Comment by JumpCrisscross
8 hours ago
> don't think the two topics are separable. This is a specific case of the general trend
They are and should be separable. DHS hoovering up government data is orthogonal to private data collection. They could become related. But they aren’t, and muddling a hypothetical problem with a clear, present and actual one is a good way to normalize the latter.
The should be separable, but they are not. Data collected privately absorbed by the government is a serious problem, even anonymized data can be de-anonymized if you can put more than one database next to each other. This allows for far more insights than any single database could give you and this is a real danger.
Keep in mind that DOGE made off with a huge stash of data, which combined with other data, such as voter registration data, twitter messages (public and private) and other such datastores could become an extremely efficient tool in messing with elections. The whole system is predicated on that being hard and so we trust the outcome of elections but with todays tools in the hands of the large US companies currently in cahoots with the Trump administration this is childs play.

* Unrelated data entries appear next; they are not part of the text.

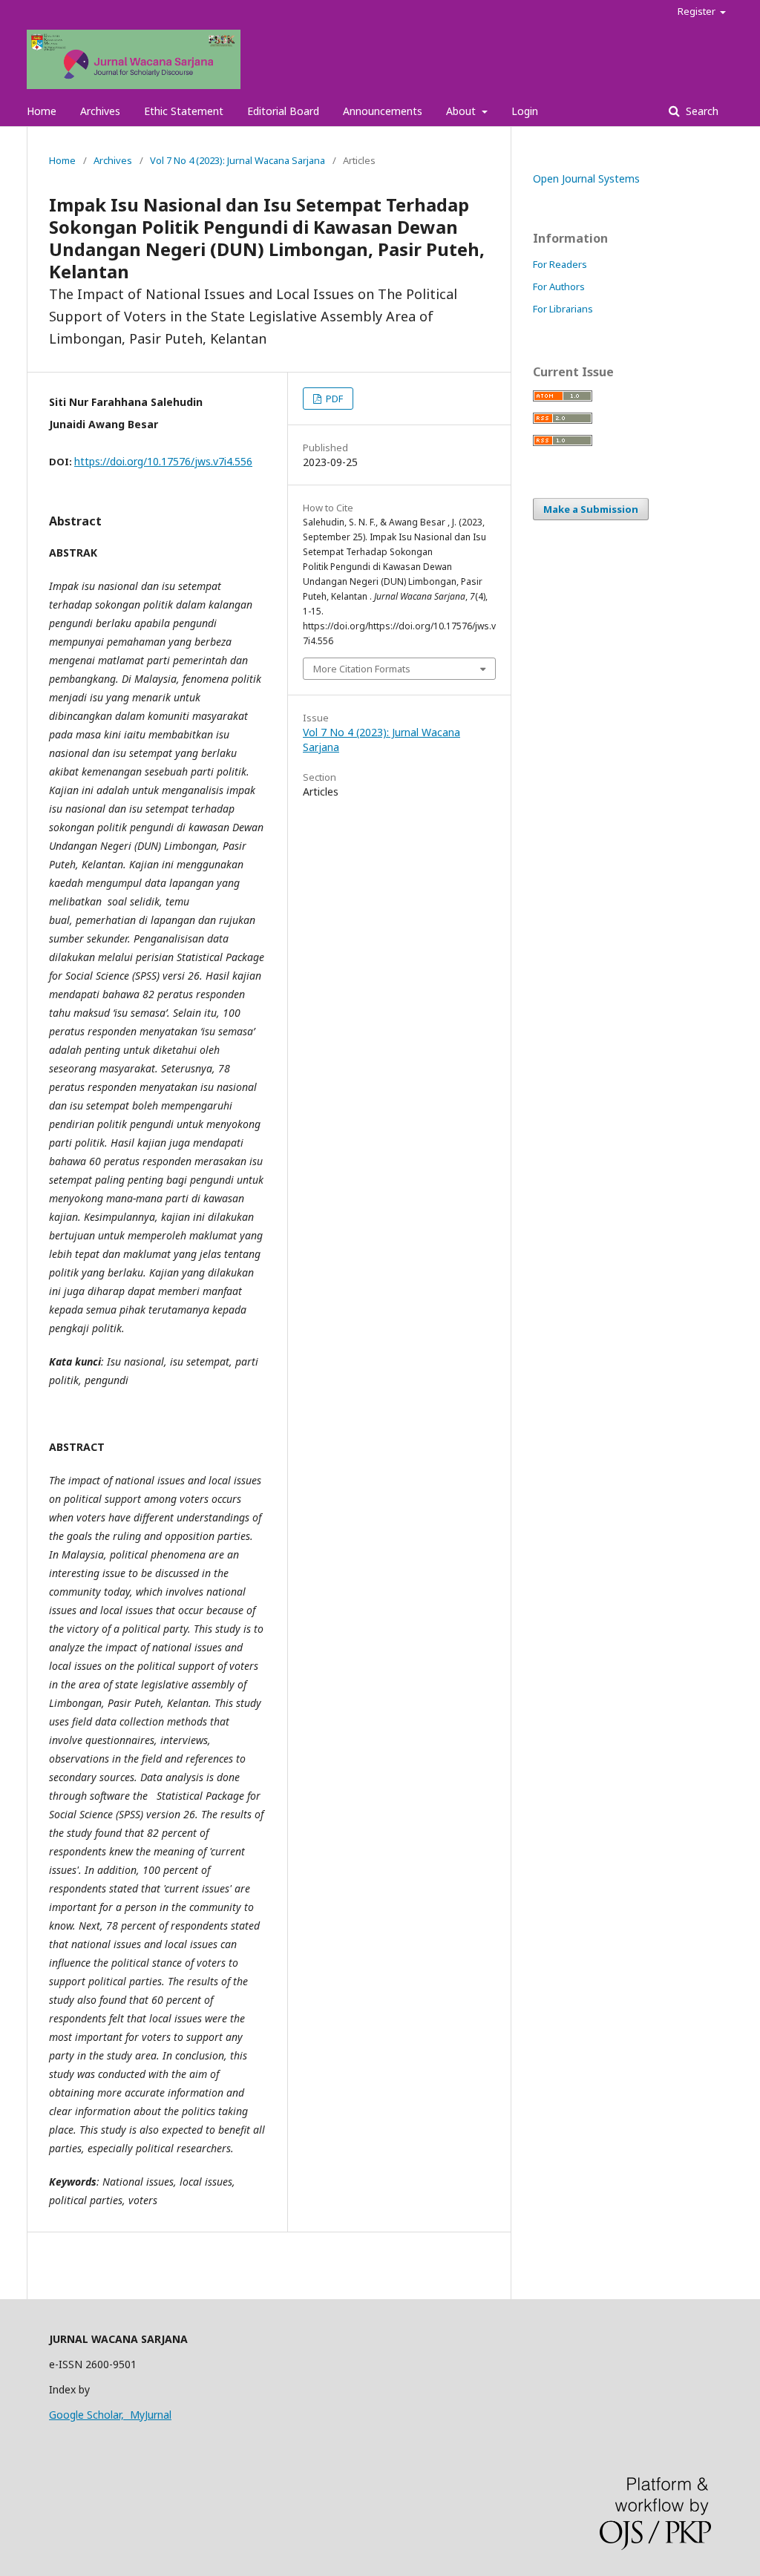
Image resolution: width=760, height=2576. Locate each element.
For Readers (560, 264)
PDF (333, 398)
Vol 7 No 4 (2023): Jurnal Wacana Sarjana (237, 160)
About (462, 111)
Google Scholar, (89, 2415)
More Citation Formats (361, 668)
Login (524, 111)
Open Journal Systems (586, 178)
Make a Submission (590, 509)
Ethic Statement (183, 111)
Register (698, 11)
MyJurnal (150, 2415)
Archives (100, 111)
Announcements (382, 111)
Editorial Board (283, 111)
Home (41, 111)
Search (700, 111)
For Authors (559, 286)
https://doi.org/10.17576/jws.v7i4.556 (163, 461)
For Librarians (563, 308)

> Data collected privately absorbed by the government is a serious problem
The data we’re talking about here are home addresses. HHS (or the IRS) having home addresses isn’t what most Americans would or should consider problematic.
This isn't about 'Americans' but about the negative set of HHS records compared to the records taken from for instance the IRS. Putting the one next to the other yields the names of individuals that were otherwise not standing out. ICE/Palantir/DHS should not have access to health records. The main reason for that is that people who are in the country may still require healthcare even if they have no other ties the US government. Of course, for some this is the desired outcome, they hope that those people will no longer avail themselves of healthcare at all with all of the predictable outcomes.